「就活生へ。『自分史』作りは絶対するな」…キャリアコンサルタントからの衝撃アドバイス【就活の技法】
就活のはじめでは、「こういう企業や商品、サービスって何となくいいよな」という自分の「興味・関心」を知っておけば十分。自己分析は深くやり過ぎずに、適当に、サラッと60分で切り上げてください…。そうアドバイスするのは、10回転職したキャリアコンサルタント・森田昇氏。同氏は、ここまで失敗を重ねた人間だからこそ、避けるべき「就活で失敗する方法」を伝えられるはずだと自負します。森田氏の著書『生涯収入を最大化する「就活の技法」』(日本能率協会マネジメントセンター)より一部を抜粋し、見ていきましょう。
「普通の就活生」に自分史やモチベーションチャートは不要
■企業選びの選択肢を狭める「自己分析のアリ地獄」 「今の自分を形成しているのは、あなたの過去の経験です。『就活の軸』を定めるためにも、生まれたときから今までの出来事を振り返り、自分に関するデータを『自分史』として書き出してみましょう!」という自己分析の王道、「自分史」作り(※図表1)は決してしないでください。無理に作成しようとすると、「普通の就活生」のほとんどは莫大な時間を投入した挙句、自己肯定感が下がり暗澹たる思いをします。 よほど学生時代に高い実績を残している、他人がおいそれと経験できない体験をしている就活生は10%もいません。一人で「自分史」作りに没頭すればするほど、「なんて自分は平凡でありふれた人間なのだろう」と、落ち込むだけです。私は落ち込むどころか絶望しました、何も成し遂げたことがない自分に。 「自分史」作りに熱中すると、企業選びの選択肢が減っていきます。自分自身の過去基準に基づいた志望業界や職種、企業、仕事しか考えられなくなるからです。就活開始直後に持っている業界や企業に関する情報は本当に少なく、ほとんどの就活生は普段の生活でお世話になっている有名なtoC(対消費者)企業しか知りません。多くの就活生の「自分史」イベントには、優良企業の多いtoB(対企業)企業は登場しませんので、就活の選択肢が相当狭まります。これは本当にもったいないことです。 たかだか20年ちょっとの過去に囚われていると、今後の未来で変化する自分が想像できなくなりますし、現在の自分が持っている「興味・関心」すら過去の経験と整合性を取ろうとして、揺らぎます。

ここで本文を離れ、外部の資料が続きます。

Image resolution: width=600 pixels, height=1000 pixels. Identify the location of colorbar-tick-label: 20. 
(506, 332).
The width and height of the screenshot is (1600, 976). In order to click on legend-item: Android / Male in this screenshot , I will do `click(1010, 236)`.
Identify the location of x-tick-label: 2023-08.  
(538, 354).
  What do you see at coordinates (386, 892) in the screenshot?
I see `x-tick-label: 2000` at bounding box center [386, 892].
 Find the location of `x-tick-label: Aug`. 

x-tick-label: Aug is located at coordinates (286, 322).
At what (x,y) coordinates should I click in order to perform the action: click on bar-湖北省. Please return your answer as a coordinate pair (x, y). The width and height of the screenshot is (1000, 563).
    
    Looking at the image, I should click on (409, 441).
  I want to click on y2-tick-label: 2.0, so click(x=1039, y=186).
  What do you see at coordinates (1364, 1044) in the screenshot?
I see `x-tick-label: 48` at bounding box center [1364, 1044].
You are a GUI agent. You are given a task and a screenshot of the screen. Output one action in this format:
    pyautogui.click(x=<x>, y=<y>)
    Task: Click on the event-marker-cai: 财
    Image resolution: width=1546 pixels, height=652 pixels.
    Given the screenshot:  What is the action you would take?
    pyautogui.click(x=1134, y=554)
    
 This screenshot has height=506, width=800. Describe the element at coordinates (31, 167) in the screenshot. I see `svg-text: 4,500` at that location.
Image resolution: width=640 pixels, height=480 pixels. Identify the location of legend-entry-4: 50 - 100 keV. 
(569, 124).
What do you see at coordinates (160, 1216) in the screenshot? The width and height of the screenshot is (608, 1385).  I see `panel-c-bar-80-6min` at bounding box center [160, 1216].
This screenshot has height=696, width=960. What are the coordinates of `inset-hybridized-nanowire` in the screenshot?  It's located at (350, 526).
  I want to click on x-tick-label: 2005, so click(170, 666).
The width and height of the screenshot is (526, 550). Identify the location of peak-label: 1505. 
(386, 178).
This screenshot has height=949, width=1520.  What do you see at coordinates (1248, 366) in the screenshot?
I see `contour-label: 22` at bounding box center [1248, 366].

そんなものを企業は求めていませんし、害悪でしかありません。これは「自分史」の次に作成を勧められることが多い「モチベーションチャート」にも言えることです(※図表2)。 「過去の自分の体験を時系列ごとに振り返り、そのときのモチベーションを書き出しましょう。どんなときにモチベーションが上がり、どんなときに下がるのか、その共通点から自分の価値観を見出そう」も、過去の深堀りでしかありませんし、「自分史」と同じように、実績重視・体験重視となるので作成するのがしんどいです。 企業選びにおいて、自分の過去経験と無理に紐づけすることはありません。自分の可能性を狭めてしまう自己分析のアリ地獄には、決してハマらないようにしてください。